EXERCISE BRIEF
Nothing outside the range is wanted. Repeat exactly the lines below from the one with "Click the Manchester" through the one with "is (662, 644).".

Pixel coordinate grounding data:
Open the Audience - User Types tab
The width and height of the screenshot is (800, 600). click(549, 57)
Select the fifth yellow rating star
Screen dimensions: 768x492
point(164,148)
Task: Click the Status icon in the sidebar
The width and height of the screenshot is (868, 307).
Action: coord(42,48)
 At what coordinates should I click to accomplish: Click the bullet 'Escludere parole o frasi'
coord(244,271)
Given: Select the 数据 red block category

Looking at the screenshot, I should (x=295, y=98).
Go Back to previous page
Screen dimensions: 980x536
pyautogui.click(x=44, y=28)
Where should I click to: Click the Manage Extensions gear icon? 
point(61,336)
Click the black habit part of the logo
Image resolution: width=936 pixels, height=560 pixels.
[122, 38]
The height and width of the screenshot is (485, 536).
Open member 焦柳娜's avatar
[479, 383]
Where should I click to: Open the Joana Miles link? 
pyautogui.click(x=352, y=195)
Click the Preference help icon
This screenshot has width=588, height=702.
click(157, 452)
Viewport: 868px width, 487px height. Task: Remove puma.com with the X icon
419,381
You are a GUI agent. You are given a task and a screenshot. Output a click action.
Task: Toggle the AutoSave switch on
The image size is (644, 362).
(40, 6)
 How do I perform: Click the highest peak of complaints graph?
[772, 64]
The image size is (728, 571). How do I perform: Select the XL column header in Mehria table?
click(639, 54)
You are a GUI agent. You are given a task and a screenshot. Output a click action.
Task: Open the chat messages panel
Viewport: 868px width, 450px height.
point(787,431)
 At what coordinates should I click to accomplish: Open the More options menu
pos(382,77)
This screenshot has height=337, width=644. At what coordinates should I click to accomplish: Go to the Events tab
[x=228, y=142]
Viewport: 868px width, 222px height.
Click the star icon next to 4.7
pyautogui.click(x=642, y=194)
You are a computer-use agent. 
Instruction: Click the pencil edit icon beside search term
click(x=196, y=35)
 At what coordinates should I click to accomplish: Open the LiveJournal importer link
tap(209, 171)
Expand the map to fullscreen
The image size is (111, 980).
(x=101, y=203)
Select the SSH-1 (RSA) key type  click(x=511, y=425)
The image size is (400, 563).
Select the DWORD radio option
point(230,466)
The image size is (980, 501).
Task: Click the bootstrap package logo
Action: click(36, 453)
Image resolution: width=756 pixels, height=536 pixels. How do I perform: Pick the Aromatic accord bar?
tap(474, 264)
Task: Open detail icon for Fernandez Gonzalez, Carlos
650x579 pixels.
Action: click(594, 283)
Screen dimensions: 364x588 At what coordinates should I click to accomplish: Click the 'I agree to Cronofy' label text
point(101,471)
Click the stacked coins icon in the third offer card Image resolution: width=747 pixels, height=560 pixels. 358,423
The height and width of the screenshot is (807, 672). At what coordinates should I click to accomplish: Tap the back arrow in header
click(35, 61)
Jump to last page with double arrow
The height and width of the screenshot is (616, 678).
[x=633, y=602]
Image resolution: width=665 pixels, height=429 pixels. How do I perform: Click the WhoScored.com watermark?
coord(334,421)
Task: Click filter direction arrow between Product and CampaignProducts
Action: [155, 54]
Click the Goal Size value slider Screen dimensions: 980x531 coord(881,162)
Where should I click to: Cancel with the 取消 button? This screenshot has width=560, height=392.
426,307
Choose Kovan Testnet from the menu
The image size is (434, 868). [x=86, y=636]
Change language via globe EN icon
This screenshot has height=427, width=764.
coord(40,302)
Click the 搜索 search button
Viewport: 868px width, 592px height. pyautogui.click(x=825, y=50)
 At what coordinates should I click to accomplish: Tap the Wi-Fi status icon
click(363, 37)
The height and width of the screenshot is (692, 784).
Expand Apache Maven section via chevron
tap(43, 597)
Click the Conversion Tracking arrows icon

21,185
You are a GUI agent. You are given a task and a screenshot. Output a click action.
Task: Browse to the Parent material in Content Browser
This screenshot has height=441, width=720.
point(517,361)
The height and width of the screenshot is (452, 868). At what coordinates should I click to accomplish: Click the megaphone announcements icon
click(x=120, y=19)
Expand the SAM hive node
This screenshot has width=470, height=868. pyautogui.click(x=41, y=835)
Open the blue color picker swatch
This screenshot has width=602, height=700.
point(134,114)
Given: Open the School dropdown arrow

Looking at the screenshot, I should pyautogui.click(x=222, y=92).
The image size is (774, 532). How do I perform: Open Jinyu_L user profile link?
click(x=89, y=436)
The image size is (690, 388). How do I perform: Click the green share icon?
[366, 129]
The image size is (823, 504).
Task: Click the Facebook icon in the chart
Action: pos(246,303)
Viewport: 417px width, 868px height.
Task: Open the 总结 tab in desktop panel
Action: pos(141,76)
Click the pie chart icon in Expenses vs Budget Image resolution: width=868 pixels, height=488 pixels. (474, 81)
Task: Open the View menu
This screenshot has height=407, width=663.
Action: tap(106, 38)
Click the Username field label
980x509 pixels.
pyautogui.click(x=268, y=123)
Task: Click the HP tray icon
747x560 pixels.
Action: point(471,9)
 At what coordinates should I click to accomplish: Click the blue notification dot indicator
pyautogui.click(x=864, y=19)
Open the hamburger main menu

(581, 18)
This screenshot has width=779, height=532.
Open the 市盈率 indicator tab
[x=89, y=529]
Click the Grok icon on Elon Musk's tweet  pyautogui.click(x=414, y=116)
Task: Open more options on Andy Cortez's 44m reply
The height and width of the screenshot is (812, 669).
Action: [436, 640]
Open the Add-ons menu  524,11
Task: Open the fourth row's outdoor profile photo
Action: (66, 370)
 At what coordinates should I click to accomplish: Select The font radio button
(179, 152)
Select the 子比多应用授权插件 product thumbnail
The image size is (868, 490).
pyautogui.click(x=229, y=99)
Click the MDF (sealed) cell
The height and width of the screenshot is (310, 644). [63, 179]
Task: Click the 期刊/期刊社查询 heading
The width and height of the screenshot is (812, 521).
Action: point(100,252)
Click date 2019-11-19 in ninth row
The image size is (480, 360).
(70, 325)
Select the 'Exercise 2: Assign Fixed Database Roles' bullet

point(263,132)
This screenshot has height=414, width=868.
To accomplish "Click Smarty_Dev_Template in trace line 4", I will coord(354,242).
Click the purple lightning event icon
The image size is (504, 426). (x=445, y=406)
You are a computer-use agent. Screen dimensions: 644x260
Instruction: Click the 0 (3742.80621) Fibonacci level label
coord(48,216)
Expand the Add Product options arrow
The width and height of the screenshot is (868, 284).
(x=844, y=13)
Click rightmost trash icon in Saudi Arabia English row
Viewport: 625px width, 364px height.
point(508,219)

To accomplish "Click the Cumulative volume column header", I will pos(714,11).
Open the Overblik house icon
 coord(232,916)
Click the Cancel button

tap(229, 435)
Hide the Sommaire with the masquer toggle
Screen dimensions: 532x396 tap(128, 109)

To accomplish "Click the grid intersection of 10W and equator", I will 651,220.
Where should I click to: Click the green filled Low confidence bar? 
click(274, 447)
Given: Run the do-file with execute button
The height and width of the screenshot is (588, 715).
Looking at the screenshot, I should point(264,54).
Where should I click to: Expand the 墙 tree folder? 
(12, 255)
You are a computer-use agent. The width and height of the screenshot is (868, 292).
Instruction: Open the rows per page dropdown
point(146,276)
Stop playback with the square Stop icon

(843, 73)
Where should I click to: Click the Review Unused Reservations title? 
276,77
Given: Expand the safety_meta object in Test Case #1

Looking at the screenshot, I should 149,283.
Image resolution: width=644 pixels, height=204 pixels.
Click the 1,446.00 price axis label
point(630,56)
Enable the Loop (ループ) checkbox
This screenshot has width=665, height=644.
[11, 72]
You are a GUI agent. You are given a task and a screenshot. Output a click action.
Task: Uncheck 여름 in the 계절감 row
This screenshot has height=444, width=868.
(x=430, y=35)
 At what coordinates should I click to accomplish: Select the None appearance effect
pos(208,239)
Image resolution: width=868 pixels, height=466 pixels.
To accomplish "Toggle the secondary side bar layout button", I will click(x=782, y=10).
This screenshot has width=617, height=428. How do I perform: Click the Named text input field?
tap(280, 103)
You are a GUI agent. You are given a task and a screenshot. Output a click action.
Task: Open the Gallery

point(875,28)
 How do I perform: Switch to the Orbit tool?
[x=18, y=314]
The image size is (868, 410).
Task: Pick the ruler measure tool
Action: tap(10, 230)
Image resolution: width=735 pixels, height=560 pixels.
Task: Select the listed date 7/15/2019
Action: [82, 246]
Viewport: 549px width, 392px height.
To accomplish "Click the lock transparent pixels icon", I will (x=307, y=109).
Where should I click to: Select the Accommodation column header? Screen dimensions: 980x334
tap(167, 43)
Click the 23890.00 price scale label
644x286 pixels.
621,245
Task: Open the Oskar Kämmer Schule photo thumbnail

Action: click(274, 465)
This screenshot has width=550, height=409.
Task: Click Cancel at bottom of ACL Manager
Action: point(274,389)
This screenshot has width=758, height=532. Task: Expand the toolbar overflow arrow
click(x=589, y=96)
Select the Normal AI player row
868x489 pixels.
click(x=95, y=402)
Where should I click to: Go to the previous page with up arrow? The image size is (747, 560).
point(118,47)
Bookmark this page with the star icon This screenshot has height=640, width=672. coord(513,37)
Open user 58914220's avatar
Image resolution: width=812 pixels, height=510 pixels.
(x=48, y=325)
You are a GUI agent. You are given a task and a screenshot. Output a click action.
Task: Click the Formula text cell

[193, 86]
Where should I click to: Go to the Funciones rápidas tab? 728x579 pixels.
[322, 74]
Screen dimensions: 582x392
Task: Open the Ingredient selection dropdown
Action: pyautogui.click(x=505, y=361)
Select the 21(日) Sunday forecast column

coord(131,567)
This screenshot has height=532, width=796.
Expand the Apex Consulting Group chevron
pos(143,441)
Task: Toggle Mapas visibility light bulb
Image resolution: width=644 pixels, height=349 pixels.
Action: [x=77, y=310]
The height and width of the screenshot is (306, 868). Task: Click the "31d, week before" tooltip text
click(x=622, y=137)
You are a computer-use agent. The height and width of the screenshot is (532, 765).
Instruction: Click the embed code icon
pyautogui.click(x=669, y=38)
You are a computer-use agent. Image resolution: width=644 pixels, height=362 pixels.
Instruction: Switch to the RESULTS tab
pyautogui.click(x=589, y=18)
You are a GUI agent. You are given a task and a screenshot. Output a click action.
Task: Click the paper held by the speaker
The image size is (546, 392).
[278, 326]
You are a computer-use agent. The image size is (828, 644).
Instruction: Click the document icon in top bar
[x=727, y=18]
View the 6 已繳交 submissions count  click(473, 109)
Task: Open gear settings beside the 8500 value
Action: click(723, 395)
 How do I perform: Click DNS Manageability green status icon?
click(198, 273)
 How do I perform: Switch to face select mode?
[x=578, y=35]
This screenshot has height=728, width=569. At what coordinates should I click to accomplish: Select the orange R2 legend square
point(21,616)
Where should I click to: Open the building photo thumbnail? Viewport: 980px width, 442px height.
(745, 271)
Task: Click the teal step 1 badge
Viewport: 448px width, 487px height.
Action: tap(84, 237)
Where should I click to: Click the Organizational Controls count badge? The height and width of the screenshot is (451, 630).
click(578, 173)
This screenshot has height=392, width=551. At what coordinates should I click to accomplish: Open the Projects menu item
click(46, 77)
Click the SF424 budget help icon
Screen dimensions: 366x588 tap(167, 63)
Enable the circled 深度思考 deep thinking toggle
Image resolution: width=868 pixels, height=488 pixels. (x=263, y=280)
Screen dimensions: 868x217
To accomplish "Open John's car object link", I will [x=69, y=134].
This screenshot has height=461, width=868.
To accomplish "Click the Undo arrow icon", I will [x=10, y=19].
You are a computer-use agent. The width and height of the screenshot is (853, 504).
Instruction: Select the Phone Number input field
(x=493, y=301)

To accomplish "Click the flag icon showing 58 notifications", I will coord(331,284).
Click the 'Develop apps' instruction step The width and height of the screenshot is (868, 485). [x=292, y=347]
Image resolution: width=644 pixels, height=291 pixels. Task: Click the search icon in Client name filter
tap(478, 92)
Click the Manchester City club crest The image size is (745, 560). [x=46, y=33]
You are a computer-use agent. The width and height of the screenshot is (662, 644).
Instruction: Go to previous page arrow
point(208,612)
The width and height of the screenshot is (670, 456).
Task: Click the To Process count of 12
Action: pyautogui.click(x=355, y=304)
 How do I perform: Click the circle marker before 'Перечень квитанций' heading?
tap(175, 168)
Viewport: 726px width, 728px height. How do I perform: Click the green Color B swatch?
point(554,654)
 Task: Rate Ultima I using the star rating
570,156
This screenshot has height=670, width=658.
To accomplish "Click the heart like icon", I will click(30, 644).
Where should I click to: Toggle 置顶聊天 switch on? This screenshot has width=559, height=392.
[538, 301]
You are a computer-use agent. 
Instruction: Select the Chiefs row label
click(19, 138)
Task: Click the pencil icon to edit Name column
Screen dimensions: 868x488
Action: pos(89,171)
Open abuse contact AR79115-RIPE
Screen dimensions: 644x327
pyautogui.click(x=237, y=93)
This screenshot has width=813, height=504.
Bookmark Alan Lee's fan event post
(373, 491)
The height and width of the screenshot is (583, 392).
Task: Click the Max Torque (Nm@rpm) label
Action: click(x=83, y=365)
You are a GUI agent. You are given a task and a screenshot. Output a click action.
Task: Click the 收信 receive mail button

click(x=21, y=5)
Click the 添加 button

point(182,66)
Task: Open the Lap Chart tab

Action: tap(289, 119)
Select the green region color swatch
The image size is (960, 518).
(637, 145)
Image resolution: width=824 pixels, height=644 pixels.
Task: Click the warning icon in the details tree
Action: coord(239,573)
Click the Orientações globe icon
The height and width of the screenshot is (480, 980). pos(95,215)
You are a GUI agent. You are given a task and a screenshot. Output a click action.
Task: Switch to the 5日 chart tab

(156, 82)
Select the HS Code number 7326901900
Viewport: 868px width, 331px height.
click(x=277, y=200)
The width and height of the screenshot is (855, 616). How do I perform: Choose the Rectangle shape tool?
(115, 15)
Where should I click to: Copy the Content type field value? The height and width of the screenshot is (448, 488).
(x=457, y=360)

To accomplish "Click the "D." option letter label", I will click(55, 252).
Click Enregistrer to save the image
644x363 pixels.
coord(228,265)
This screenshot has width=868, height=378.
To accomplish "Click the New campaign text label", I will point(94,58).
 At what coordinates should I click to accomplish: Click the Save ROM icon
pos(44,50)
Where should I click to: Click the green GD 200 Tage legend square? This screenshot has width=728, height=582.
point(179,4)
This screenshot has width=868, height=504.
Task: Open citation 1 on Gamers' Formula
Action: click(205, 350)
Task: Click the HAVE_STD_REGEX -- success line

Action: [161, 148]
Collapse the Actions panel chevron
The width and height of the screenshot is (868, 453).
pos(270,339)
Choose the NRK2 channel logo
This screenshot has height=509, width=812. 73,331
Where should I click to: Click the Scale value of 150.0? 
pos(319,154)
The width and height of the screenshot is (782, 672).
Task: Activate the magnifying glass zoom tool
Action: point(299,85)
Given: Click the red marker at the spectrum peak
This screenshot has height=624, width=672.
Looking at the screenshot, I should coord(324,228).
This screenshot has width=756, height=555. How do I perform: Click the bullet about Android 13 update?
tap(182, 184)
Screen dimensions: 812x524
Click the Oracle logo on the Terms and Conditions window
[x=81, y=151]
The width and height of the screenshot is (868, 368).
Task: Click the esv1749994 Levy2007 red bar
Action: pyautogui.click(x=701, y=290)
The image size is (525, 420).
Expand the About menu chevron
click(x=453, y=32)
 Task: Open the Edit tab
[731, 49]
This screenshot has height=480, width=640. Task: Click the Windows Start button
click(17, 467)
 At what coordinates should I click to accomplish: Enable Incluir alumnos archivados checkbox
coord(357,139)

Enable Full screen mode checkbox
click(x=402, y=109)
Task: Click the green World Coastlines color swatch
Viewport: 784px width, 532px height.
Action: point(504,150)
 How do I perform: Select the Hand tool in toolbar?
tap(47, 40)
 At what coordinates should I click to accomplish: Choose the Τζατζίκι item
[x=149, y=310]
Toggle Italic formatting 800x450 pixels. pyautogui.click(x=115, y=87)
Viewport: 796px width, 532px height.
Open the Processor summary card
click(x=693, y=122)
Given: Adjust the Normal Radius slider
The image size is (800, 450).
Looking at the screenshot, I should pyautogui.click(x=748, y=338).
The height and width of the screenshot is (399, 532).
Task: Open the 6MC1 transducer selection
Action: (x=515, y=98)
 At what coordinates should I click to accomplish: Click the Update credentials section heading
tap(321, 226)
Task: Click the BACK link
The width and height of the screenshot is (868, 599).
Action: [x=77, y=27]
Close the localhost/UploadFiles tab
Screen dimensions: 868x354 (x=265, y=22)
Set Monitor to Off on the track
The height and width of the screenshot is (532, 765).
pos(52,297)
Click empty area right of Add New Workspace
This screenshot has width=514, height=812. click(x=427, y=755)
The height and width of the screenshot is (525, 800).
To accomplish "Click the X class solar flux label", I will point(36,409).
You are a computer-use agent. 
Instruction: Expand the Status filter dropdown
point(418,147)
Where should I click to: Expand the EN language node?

ANSWER TO THIS PROBLEM
Click the Manchester City club crest The image size is (745, 560). [x=46, y=33]
You are a computer-use agent. The width and height of the screenshot is (662, 644).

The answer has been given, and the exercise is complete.